In 1850 over 9,000 miles of track covered the Northeastern portions of the United States. By 1860 there were 30,000 miles, more than the rest of the world combined, and the tracks were extending to the Midwest.

As early as the 1840’s Congress began thinking about the possibility of constructing a transcontinental railroad. And then in 1848, with the discovery of gold in California, it became even more important.

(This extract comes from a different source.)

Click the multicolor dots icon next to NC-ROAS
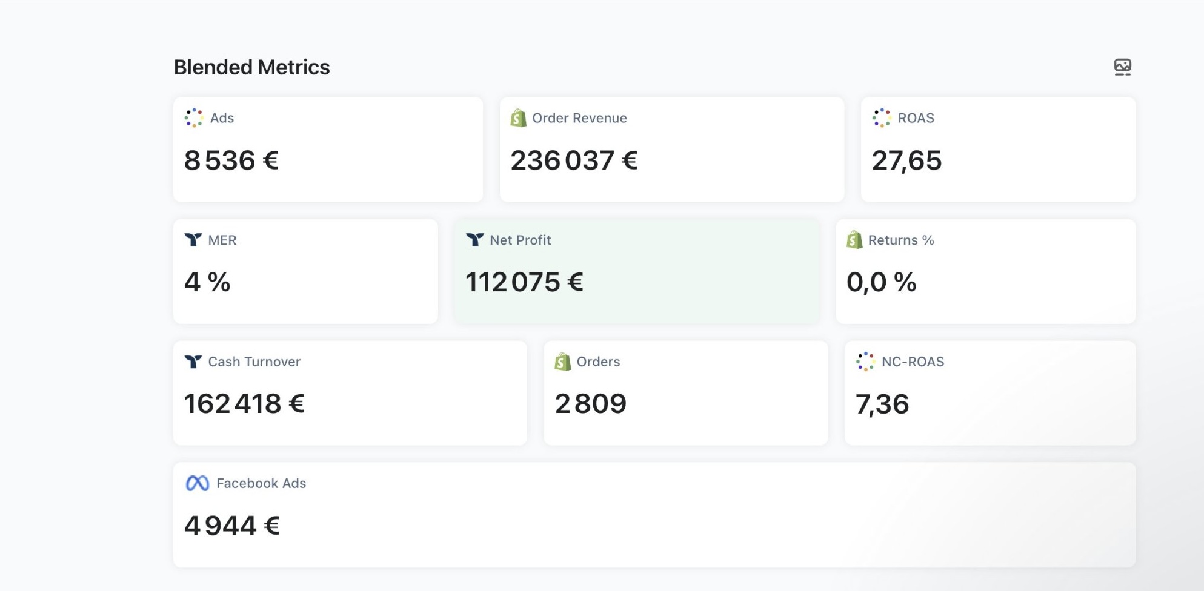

Two companies got the contract. The California based Central Pacific started eastward, and the eastern based Union Pacific began in Omaha, Nebraska, moving west. In February of 1863 the great race began. For six years the two railroad giants headed toward each other. And on May 10, 1869 they met at Promontory, Utah.

 
Four special spikes were used for the ceremonial uniting of the rails…two gold, a silver, and one that was a blend of gold, silver and iron. The celebrities lined up to drive the spikes. After several misses, and several, not so subtle snickers from weather-hardened men who had been driving spikes for six years, at 2:47 p.m. the railroad was declared completed.
 
In Washington D.C. a magnetic ball on the Capitol dome fell. A 100-gun salute went off in New York City. The Liberty Bell rang in Philadelphia. 7,000 Mormons celebrated in Salt Lake City. And in San Francisco a banner waved, stating “California Annexes the United States.”
 
You may ask, “What happened to the ceremonial spikes?” Well, as soon as everyone left the area they were pulled and replaced with iron ones. Another interesting fact… the railroad wasn’t actually completed on that date. In order to meet the completion deadline they had skipped building a bridge over the Missouri River between Omaha and Council Bluffs.